1. That stupid $5 no phone line fee.
2. The "this conflicts with something else" window, which doesn't tell me anything and offers me poor options for resolving the conflict.


----------



## TP715 (Jan 15, 2007)

1. Trick mode (used to work perfectly, now almost unusable)


----------



## Paradox-sj (Dec 15, 2004)

1. Trick mode (why did they break it?)
2. Folders (ESPECIALLY now with external storage)
3. Picking the tuner a show records on (like it used to do)
When two show record back to back on the same channel I hate to miss about 15 sec' of programing and watch the end of the first show at the beggining of the second. :-(


----------



## tnsprin (Mar 16, 2003)

1 CC problems
2 Trick play random jumping


----------



## kckucera (Aug 1, 2005)

For me it is conflict resolution, although priority is nice, if there is no repeat broadcast it should be elevated in priority moving the one that is repeated to the new time.


----------



## airpolgas (Aug 13, 2002)

1) Closed Caption
2) When I record a show, I want the default to be "Once" (like it does on movies).


----------



## PeggyD (Apr 6, 2006)

1) trick mode fix (if that means fixing the jumpy FF/RW & restarting where you paused it when "unpausing")
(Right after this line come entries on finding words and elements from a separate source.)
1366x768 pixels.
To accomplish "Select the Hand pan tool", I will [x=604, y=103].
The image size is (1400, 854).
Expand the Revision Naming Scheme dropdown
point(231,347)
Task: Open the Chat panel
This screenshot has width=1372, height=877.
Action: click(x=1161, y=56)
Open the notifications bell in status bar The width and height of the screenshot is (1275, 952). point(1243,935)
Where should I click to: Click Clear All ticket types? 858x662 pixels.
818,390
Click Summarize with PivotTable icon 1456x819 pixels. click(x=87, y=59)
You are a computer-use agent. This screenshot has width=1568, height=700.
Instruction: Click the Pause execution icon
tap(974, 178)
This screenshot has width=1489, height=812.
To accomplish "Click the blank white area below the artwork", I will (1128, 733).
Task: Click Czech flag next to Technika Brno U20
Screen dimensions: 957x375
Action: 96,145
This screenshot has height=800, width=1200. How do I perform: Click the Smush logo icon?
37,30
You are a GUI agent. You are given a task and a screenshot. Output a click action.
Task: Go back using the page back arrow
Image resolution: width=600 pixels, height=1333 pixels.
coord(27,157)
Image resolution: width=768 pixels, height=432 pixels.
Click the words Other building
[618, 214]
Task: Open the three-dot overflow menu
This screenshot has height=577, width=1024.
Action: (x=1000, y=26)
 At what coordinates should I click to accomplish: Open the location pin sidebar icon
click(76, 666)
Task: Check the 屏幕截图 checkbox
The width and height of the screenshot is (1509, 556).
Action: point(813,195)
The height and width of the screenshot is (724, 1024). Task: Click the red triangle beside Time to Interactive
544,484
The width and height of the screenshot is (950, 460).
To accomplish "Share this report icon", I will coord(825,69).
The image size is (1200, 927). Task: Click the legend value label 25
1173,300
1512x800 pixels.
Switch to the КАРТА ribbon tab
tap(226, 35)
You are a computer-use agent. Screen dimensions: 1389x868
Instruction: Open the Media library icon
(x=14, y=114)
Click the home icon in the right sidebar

2) default to "yes" when I choose delete


----------



## Scott Spillers (Apr 15, 2006)

1) Trick Mode Playback Fix - Particularly the jumping to where the show was originally paused or to what sometimes seems to be random locations when normal playback is resumed.

2) Place an HD icon next to recordings made via the OTA tuner so we can see what recordings are taking up the hard disk space. The OTA channels are listed in the "All HD" program guide group, why are they not treated the same way when programs are recorded?


----------



## archer75 (Oct 13, 2006)

It's not as smart as Tivo about deciding which tuners to use to resolve conflicts automatically. 
I also have an antenna on it so I have 3 tuners for it to choose from and it wouldn't record the extra 5 minutes I had it set to for heroes because it thought there was a conflict when it had 2 tuners it could have used for the other show. 
This was several months ago.

If i'm watching a show for a bit, let's say 15 minutes, and then hit record it won't save the buffer(like Tivo) it just starts recording from the moment the button is pushed. Whereas Tivo would also include that 15 minute buffer from the time I started watching the show.

On a side note, I have no idea what trick mode is. Care to explain?


----------



## Ron Barry (Dec 10, 2002)

Trick modes are FF, REW, Jump forward, Jump Back Pause etc.


----------



## SaltiDawg (Aug 30, 2004)

archer75 said:


> ...
> If i'm watching a show for a bit, let's say 15 minutes, and then hit record it won't save the buffer(like Tivo) it just starts recording from the moment the button is pushed. Whereas Tivo would also include that 15 minute buffer from the time I started watching the show. ...


If you want to include the buffer, simply rewind to where you eant to start and hit record. The Tivo folks apparently make the assumption that you wish to include the buffered stuff that you may or may not have viewed - the Dish folks assumed you didn't. Can't please everyone.


----------



## steve4810 (Aug 10, 2007)

1. Let HD programs be down-converted and send to Pocket Dish.

2. Conflict resolution: List shows and let you pick.

If I was allowed a third: 

A 1 or 2 second mute at the end of a jump forward or back. The momentary audio BLATS when you try to jump more than once can be very jarring, especially since it's always commercials that you're trying to skip, not that they are louder than the show (Show of hands for everyone who believes that!)


----------



## lujan (Feb 10, 2004)

steve4810 said:


> 1. Let HD programs be down-converted and send to Pocket Dish.
> 
> ...


I asked for this almost a year ago and still waiting. This is why I returned my PocketDish.


----------



## TulsaOK (Feb 24, 2004)

It would be nice if when the OTA loses signal, it would NOT dump ALL the buffers on every tuner.


----------



## klaatu (Dec 7, 2004)

1 - Trick mode reliability
2 - Conflict resolution often shows "LOCKED" item instead of what show is scheduled. This is infuriating


----------



## TiVoPrince (May 10, 2007)

*Cool*
thing to do would give you an immediate choice of other (available) sources on the signal lost screen. I would ask for it to roll over automatically (to the next tuner with signal) in 60 seconds but that would annoy the sports/spoiler crowd...


----------



## JTBenson (Jan 4, 2005)

Program guide on my digital channels instead of "Digital Service". And I am not allowed to buy any of my digital OTA channels because I am not in the DMA in which they come and the ones that are in my DMA are not on Dish Network yet.


----------



## moman19 (Oct 22, 2004)

Grampa67 said:


> Trick modes accuracy.
> 
> CC reliability and quicker path to turn it on-off.


DITTO to the points quoted above.


----------